Intanto era entrato il preside che si stropicciava le mani come un usuraio.
Mi torna in mente questo particolare perché in fondo anche io avevo in mente l’usura o per lo meno l’uso della ragazza per i miei scopi. Lei del resto aveva i suoi.
Non che avessi intenzioni cattive, però non ero capace di amare e comprendere quella radiosa creatura quale persona indipendente e distinta da me, e se potevo ammirarne la bellezza e la vitalità, in quanto mi infondevano forza e salute attraverso il piacere, ne temevo le incertezze, le debolezze, l’immaturità, e d’altra parte osservavo con sospetto il suo desiderio e bisogno di svilupparsi diventando se stessa, chiunque ella fosse: giudiziosa o sventata, santa o demoniaca, docile e sottomessa o bipede, feroce leonessa.
Ora so che avrei dovuto aiutarla a diventare quello che era, come facevo con i miei studenti e con me stesso. Ma ne avevo paura: temevo che non fosse schietta.
La mattina buia di giovedì 30 novembre 1978, però avevo confuso il senso della scena e dello spettacolo di cui Ifigenia era dotata e che nell’affollata assemblea poté esplicare, con una identità di scopi che già allora probabilmente non c’era.
Eppure il suo recitare con efficacia le mie convinzioni mi affascinò al punto che quando l’assemblea fu terminata le andai vicino con riverenza, quasi con timore, come ci si può accostare a una prima donna, una diva, e dissi: “Brava, sei stata magnifica. Io ti amo. Non scappare da casa, non mancare qui a scuola. Non posso sopportare l’idea di passare un giorno senza di te”.
Mi guardò con aria compiaciuta. Io allora, per piacerle ancora di più, aggiunsi: “Oggi lascio Pinuccia. Voglio stare solo con te”.
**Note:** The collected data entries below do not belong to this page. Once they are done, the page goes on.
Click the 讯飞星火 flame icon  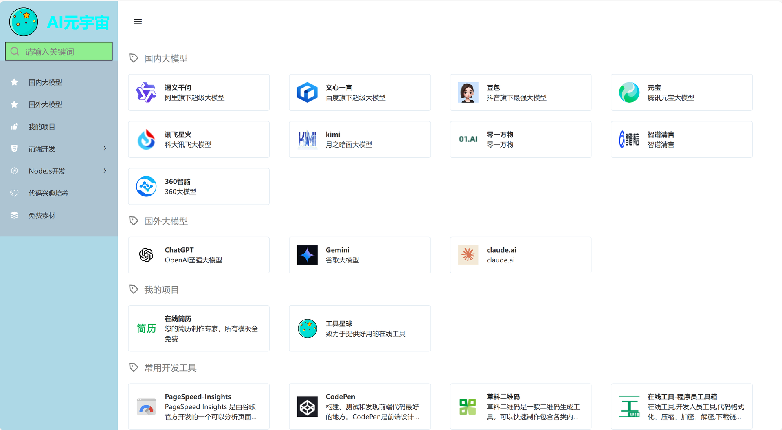(146, 139)
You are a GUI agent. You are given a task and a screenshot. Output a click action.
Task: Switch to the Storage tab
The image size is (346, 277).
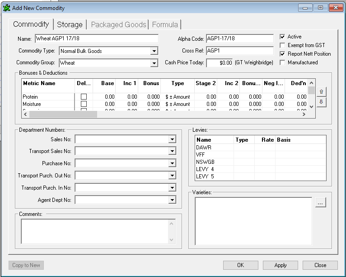[x=70, y=24]
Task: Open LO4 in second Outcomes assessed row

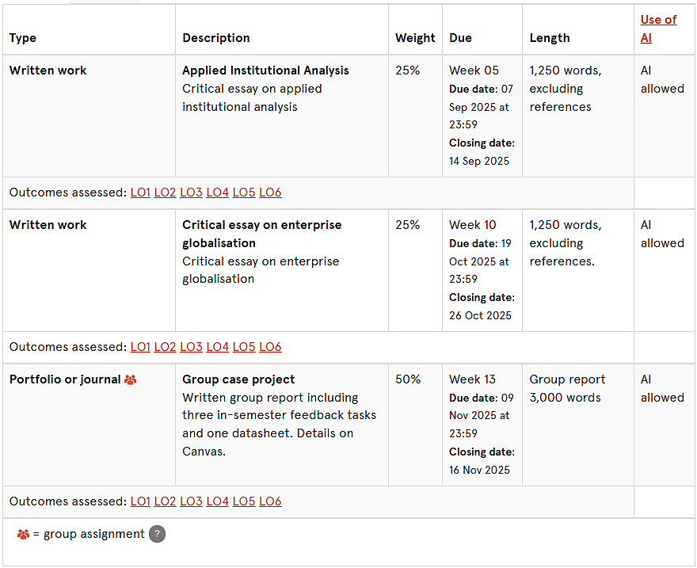Action: coord(217,347)
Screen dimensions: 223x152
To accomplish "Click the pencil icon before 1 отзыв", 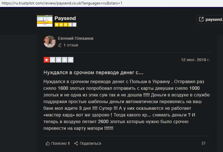I will click(60, 45).
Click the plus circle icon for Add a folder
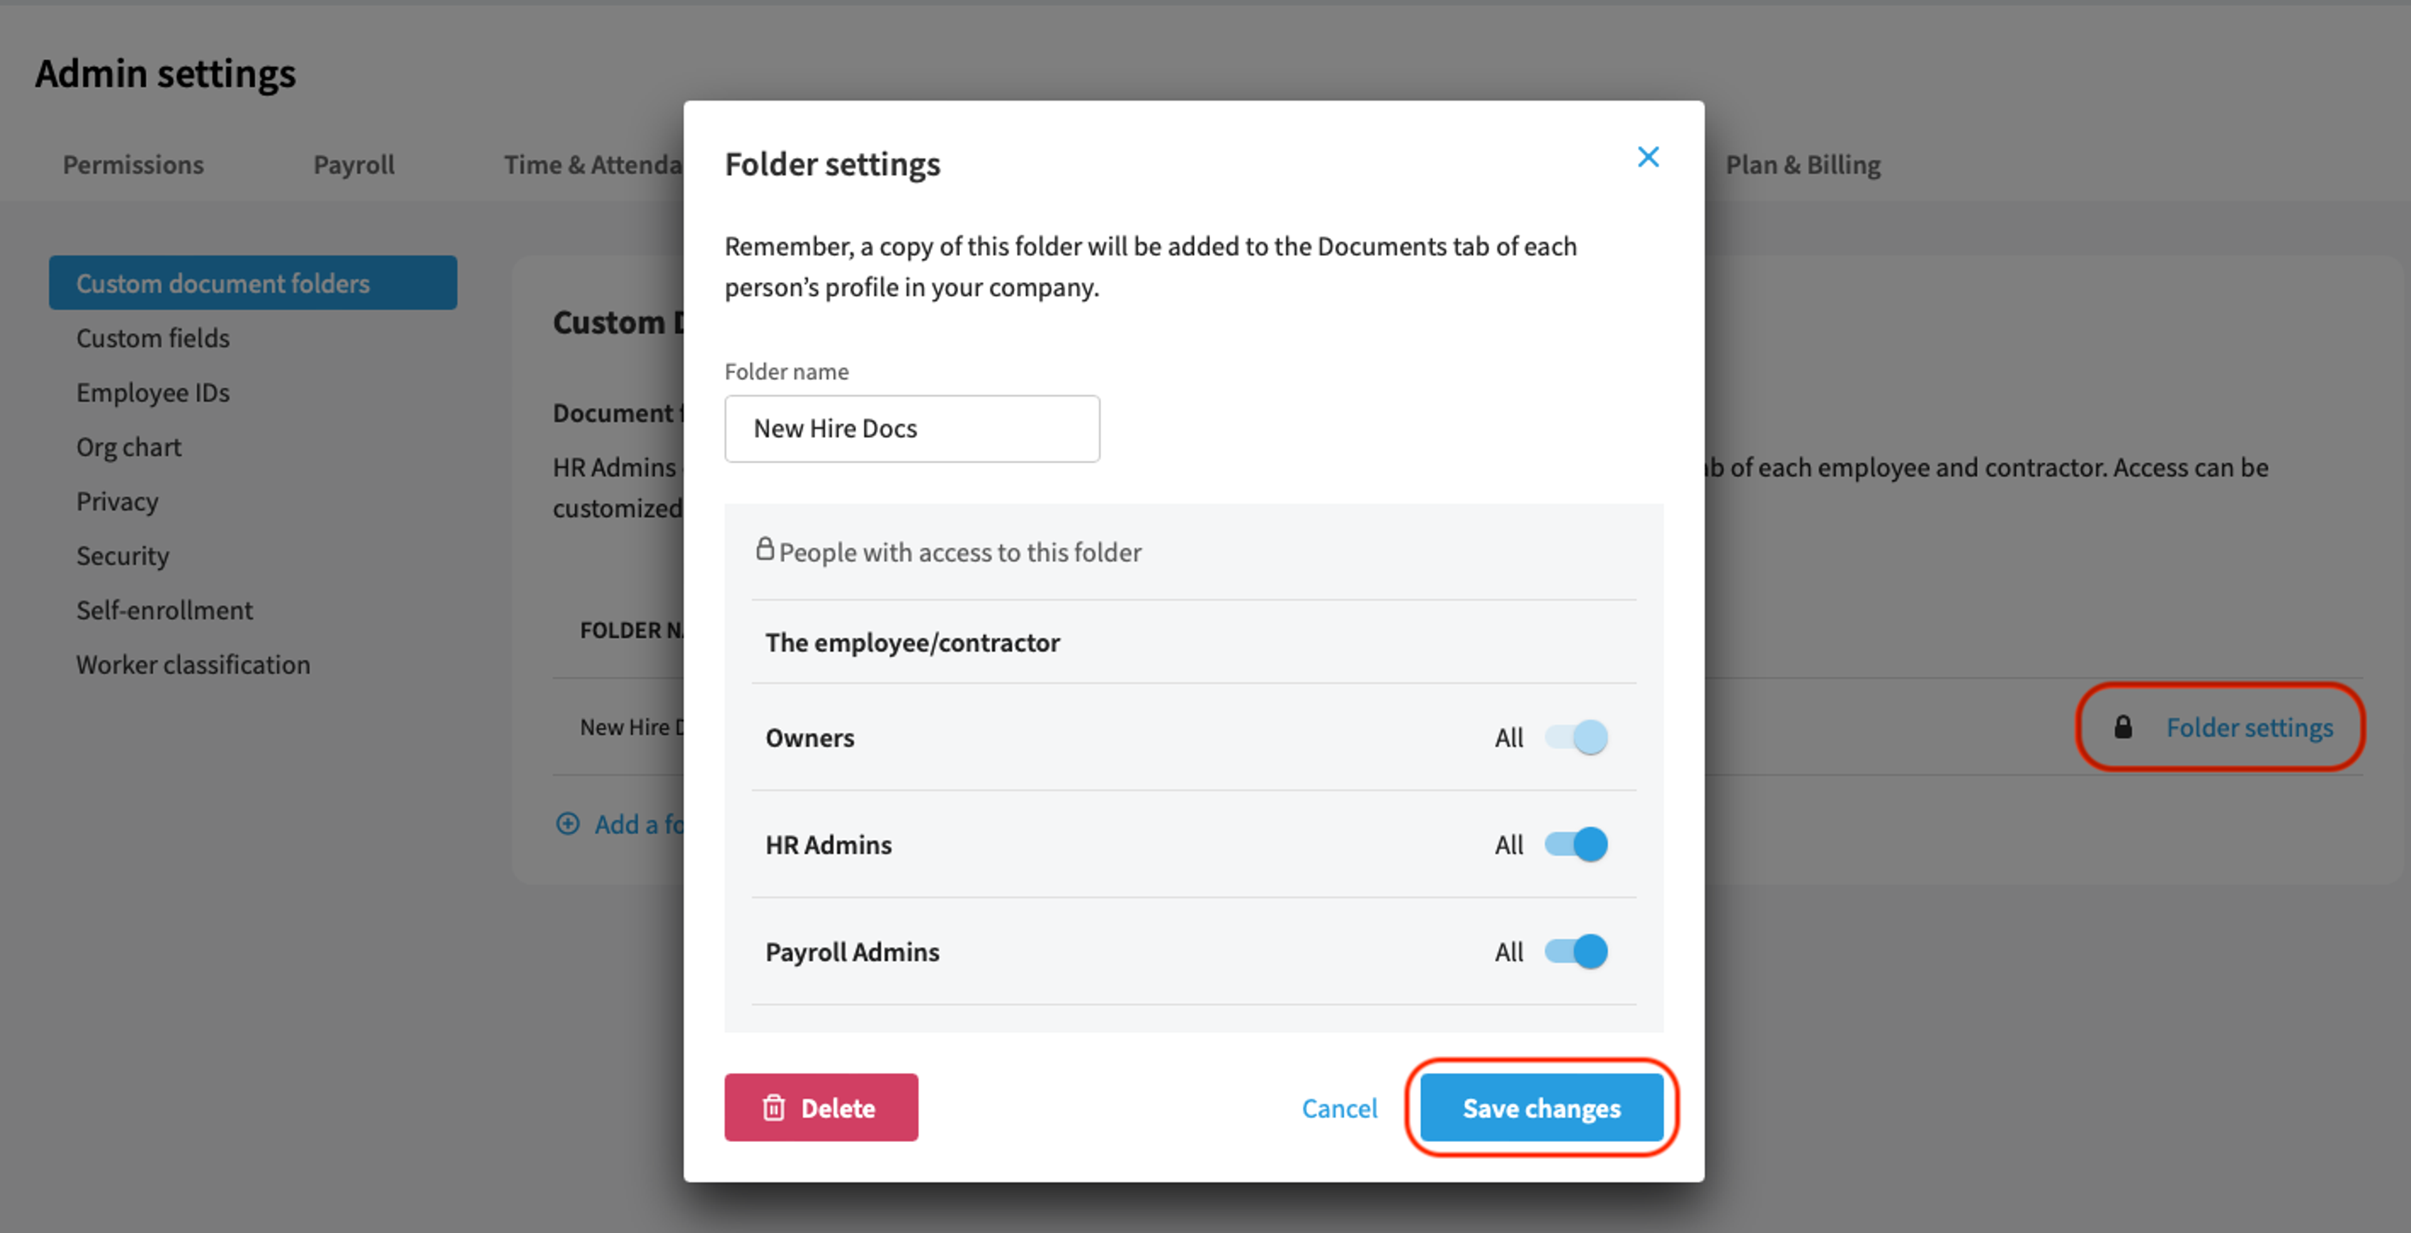Viewport: 2411px width, 1233px height. [x=567, y=823]
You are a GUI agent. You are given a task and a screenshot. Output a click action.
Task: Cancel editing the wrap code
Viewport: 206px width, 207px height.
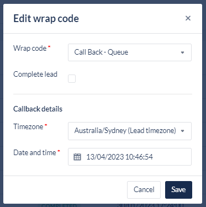point(144,190)
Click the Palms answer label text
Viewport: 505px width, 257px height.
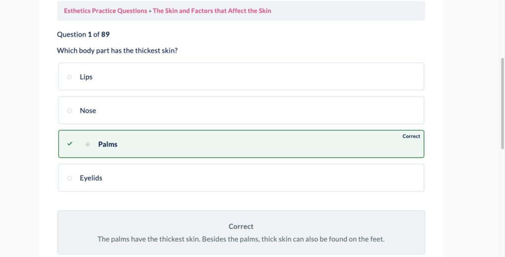[108, 144]
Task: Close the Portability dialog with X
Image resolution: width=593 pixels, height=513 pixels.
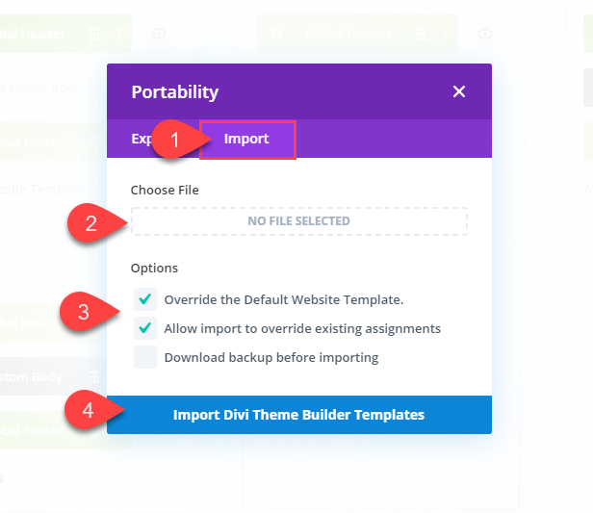Action: click(x=459, y=91)
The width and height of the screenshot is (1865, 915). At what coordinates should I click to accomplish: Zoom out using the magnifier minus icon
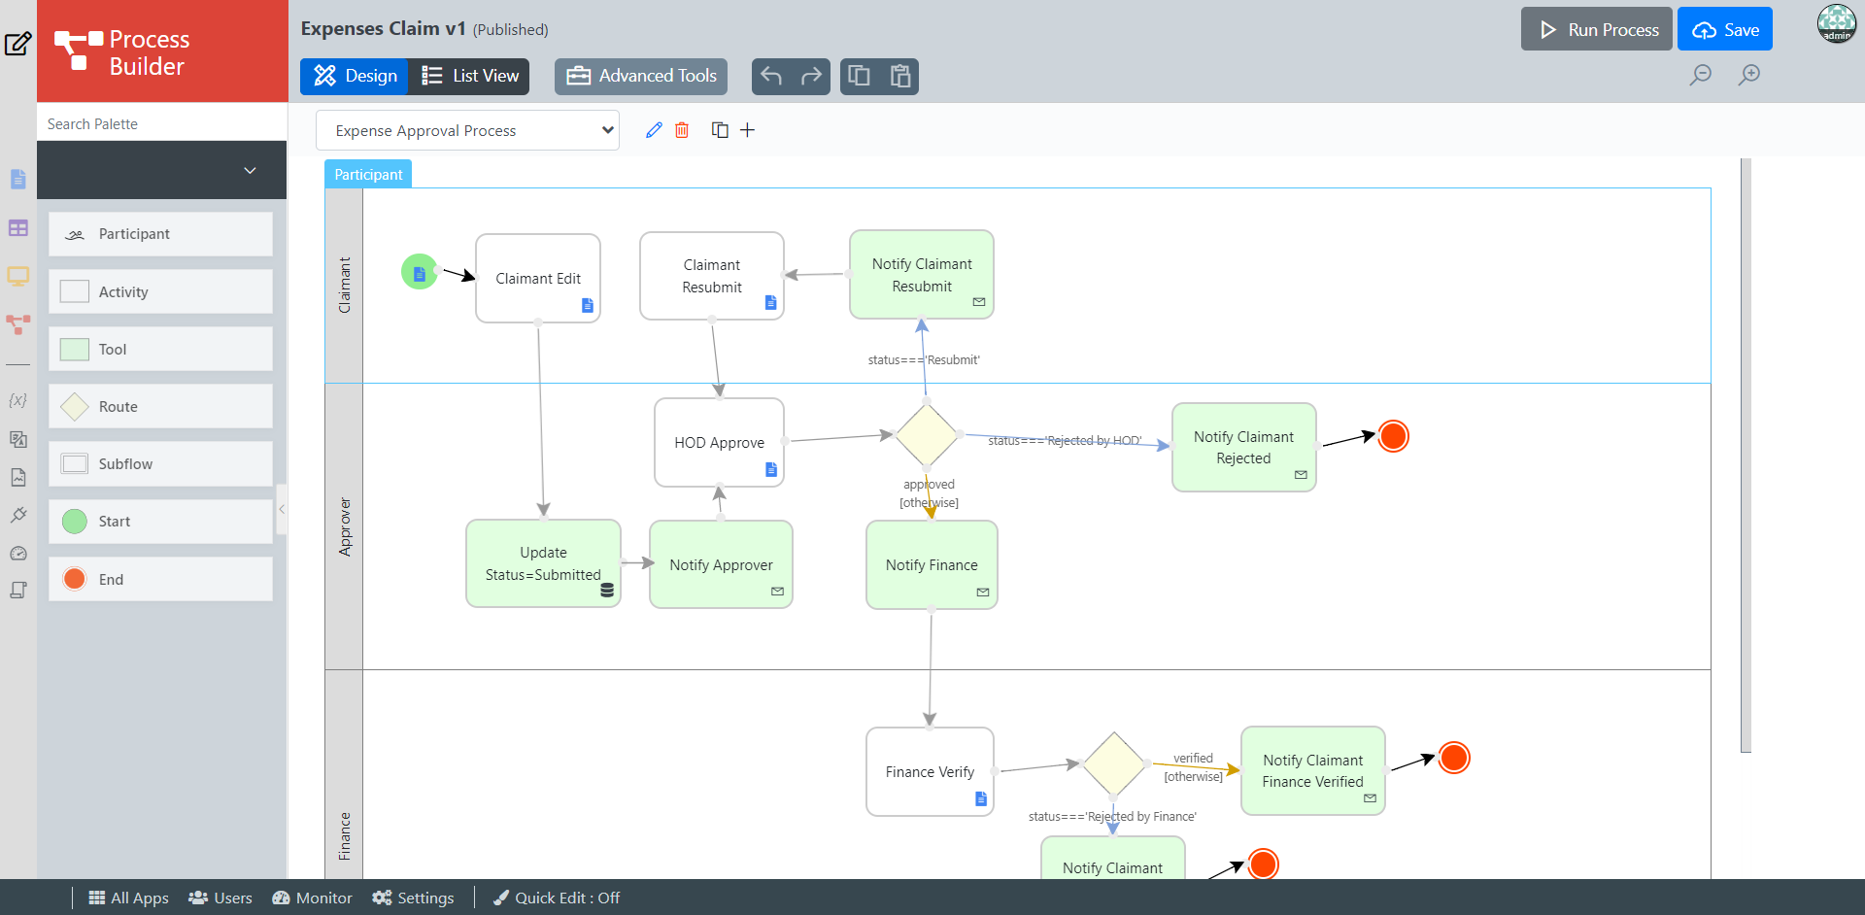pos(1700,75)
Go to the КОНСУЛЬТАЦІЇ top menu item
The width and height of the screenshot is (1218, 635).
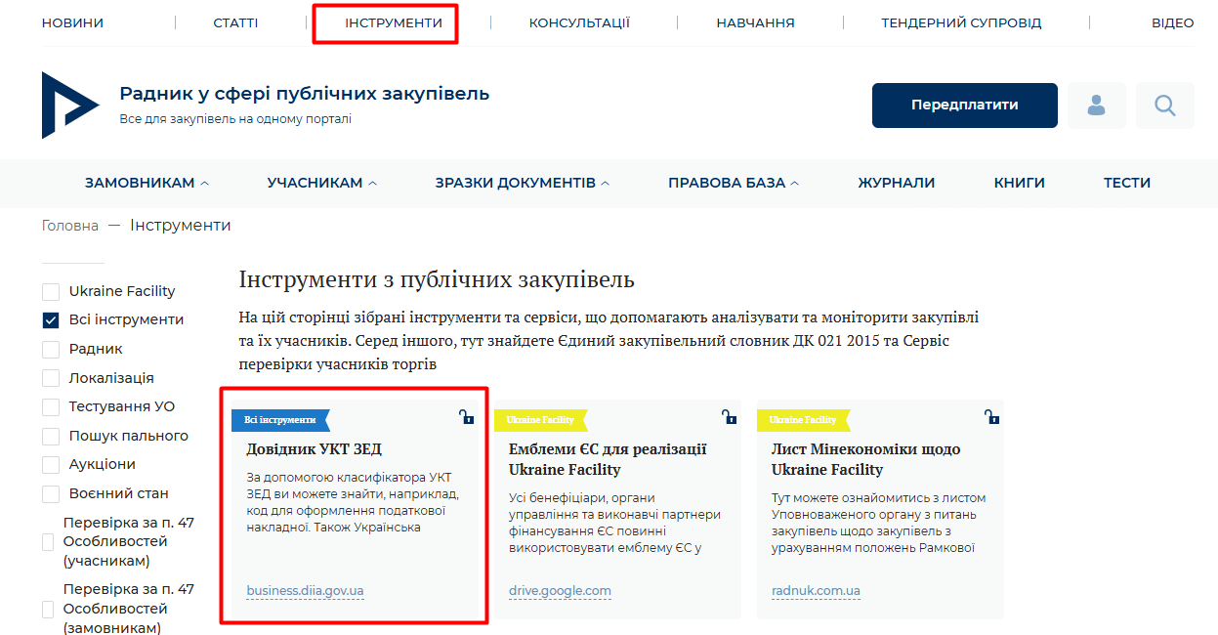[x=579, y=22]
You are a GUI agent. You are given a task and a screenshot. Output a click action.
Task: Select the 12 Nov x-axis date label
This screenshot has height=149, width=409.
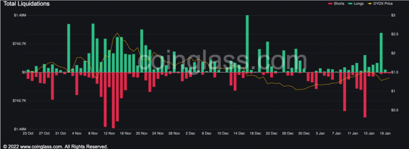pos(109,133)
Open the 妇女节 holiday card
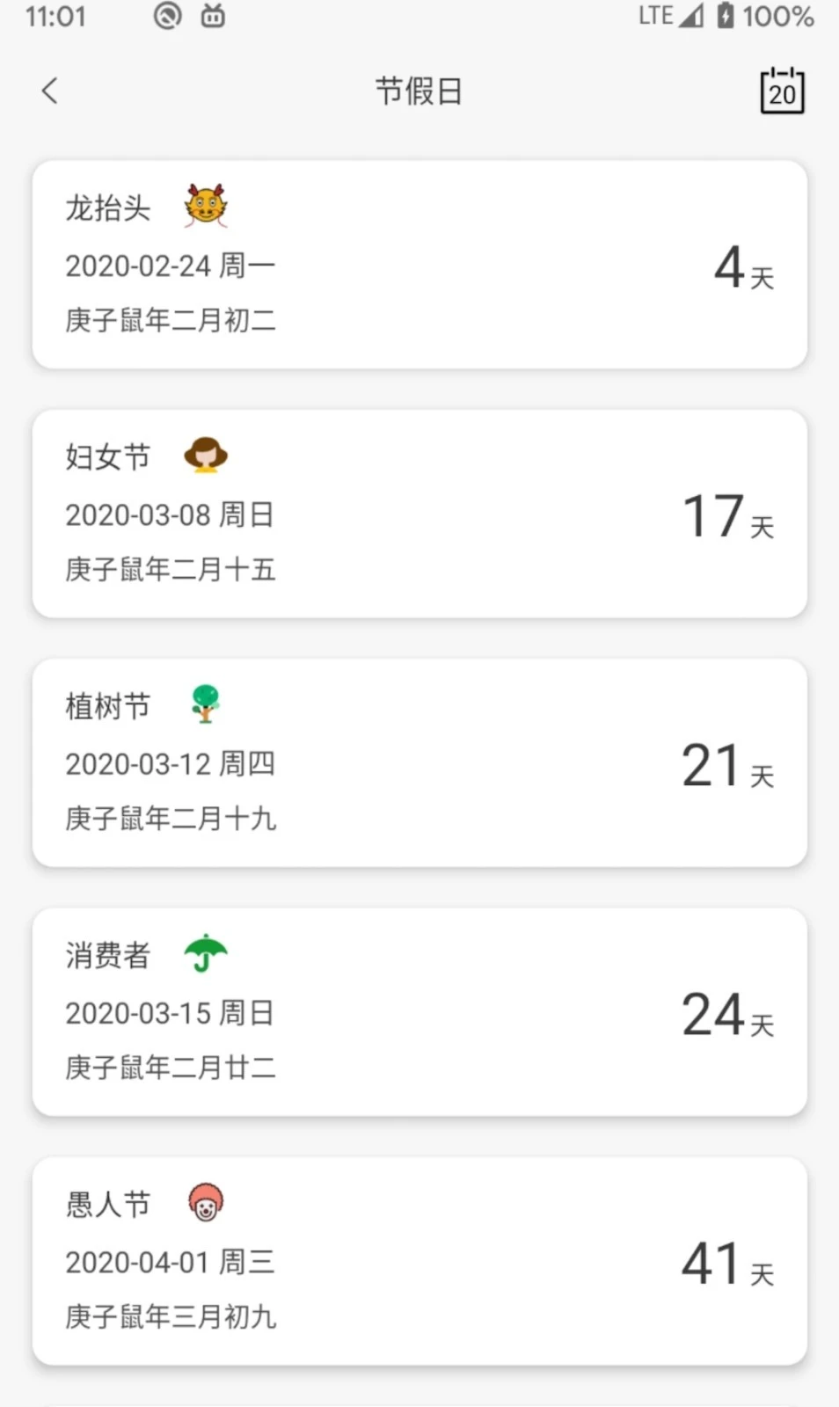839x1407 pixels. (x=420, y=514)
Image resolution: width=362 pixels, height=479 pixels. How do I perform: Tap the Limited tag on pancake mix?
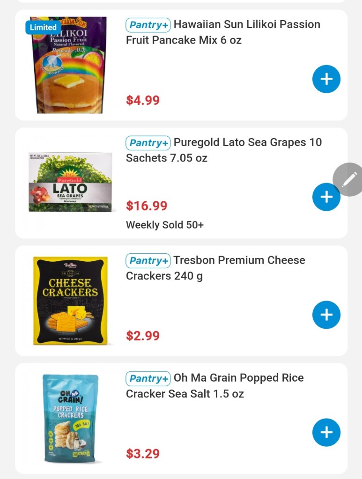tap(43, 27)
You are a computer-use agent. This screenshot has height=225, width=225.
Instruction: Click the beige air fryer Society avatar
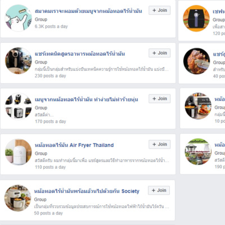click(x=17, y=198)
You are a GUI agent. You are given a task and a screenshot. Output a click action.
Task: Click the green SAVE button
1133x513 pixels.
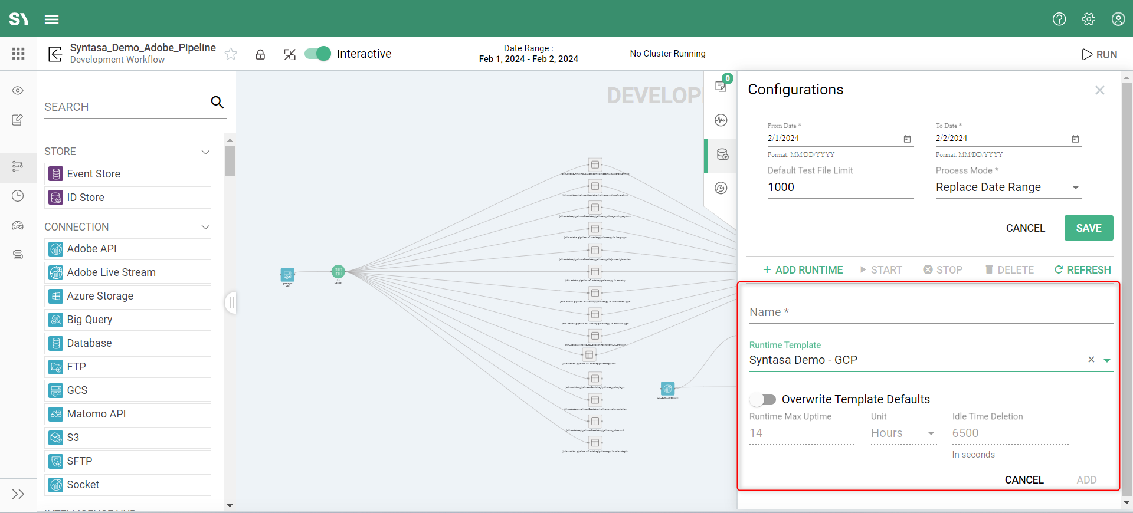(x=1088, y=228)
Allora Ifigenia fece un sorriso che le impresse due piccole e luminose fossette sulle guance già belle. Come quando, dopo un giorno di pioggia, un raggio di sole imporpora le nuvole inquiete, disaggregate nel trepido occidente da dove i mortali donne, uomini e uccelli contenti traggono auspici lieti con la promessa di un giorno luminoso dopo quello già tetro che si compie inviando un sorriso alle creature buone.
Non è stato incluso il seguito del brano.